Ma alla fine delle fiere, dopo tanta violenza, il risultato è stato raggiunto solo in alcune parti del Mondo: nella vecchia Europa (persecuzione e deportazione dei refrattari) e nel Nord America (genocidio dei nativi). In altre aree (Europa Orientale, Africa, Sud America e parte dell’Asia), malgrado la violenza dispiegata, sono restate forti opposizioni al modo di produzione capitalistico. Che tengono duro. Come nell’India del famoso fabbricante di auto Tata …

NO ALLA FALSA DIGNITÀ DEL LAVORO SALARIATO! SÌ ALLA VERA DIGNITÀ DELLA LOTTA!

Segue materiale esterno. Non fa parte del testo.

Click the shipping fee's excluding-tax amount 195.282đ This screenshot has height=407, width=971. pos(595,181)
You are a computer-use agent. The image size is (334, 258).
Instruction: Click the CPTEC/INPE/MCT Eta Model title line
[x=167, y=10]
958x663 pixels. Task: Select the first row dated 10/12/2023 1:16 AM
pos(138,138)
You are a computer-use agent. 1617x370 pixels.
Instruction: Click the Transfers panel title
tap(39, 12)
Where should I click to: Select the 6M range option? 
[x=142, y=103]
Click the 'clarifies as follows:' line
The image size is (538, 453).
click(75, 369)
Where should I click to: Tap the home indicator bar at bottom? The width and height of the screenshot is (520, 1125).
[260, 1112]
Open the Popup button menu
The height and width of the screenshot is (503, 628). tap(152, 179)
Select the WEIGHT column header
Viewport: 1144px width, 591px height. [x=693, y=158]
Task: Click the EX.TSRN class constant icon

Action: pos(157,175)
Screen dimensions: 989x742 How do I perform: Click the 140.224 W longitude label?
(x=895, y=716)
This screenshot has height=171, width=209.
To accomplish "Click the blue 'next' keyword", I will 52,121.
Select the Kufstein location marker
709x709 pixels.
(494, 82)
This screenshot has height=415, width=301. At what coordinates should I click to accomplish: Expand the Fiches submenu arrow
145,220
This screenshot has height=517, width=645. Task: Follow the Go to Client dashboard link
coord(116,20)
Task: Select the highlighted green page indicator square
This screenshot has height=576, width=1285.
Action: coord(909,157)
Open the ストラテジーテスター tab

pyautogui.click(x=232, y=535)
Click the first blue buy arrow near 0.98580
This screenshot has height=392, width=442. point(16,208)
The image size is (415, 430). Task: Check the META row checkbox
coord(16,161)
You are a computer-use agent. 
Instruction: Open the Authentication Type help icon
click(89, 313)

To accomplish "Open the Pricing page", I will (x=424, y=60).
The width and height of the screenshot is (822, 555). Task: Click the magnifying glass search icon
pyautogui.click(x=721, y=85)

La situazione descritta riguarda il secolo scorso.
Oggi, con la crisi, la situazione è del tutto cambiata. Il plusvalore estorto ai lavoratori non basta più a soddisfare gli appetiti del modo di produzione capitalistico. E allora, gli stessi borghesi che, ieri, esaltavano il lavoro, oggi, lo vogliono distruggere o meglio vogliono distruggere i lavoratori, diventati inutili.

Lo hanno già fatto dopo la crisi del ’29, con la guerra, i lager e la Shoah… un bel cento milioni di morti ...

Ed ecco ora il novello esponente del capitalismo italiano, il Marchionne, che si rimangia tutte le balle contate fino a ieri, per convincere i lavoratori al lavoro «forzato». Mentre, oggi, i lavoratori, il Marchionne, li condanna all’ozio «forzato». Senza se e senza ma, passa ai licenziamenti.

Questa brusca virata ci mostra chiaramente che i padroni e i loro servi sono solo degli imbroglioni, dei gran conta balle. Disposti a tutto per difendere i loro privilegi. E allora, di fronte a tutte queste balle, diciamo basta e pensiamo ai nostri interessi.

Fino a ieri, con la scusa della dignità del lavoro, ci hanno fatto piegare la schiena e ci hanno fatto mangiare la merda … per finire poi nel tritacarne della guerra e della crisi. Perché lor signori non hanno null’altro da offrire.

Gli operai devono aprire gli occhi.

Non devono rivolgersi ai servi dei padroni, come Giorgio Napolitano che, nell’ottobre 1956, fu con coloro che sparavano agli operai ungheresi.

GLI OPERAI HANNO UNA SOLA DIGNITÀ QUELLA CHE NASCE DALLA LOTTA

GLI OPERAI DEVONO CONTARE SOLO SULLE PROPRIE FORZE

Dino Erba

13 settembre 2010

All’insorgere della crisi, nei primi anni Ottanta, la questione del lavoro era stata affrontata da un bell’articolo, che attende ancora la traduzione italiana: Sous le travail, l’activitè [Sotto il lavoro, l’attività], «La Banquise», Revue de critique sociale, n. 4, 1986. Sempre attuale Il diritto all’ozio di Paul Lafargue, genero di Marx; consigliamo l’edizione del 1977, curata da Lanfranco Binni, con il saggio di KARL ABSENT, Arbeit macht frei, 1976. Il lavoro rende liberi, 1976. PAUL LAFARGUE, Il diritto all’ozio, 1883. Contro il lavoro nelle condizioni del Kapitalismo, 10/16, Milano, 1977. Il testo è disponibile anche in molti siti Internet.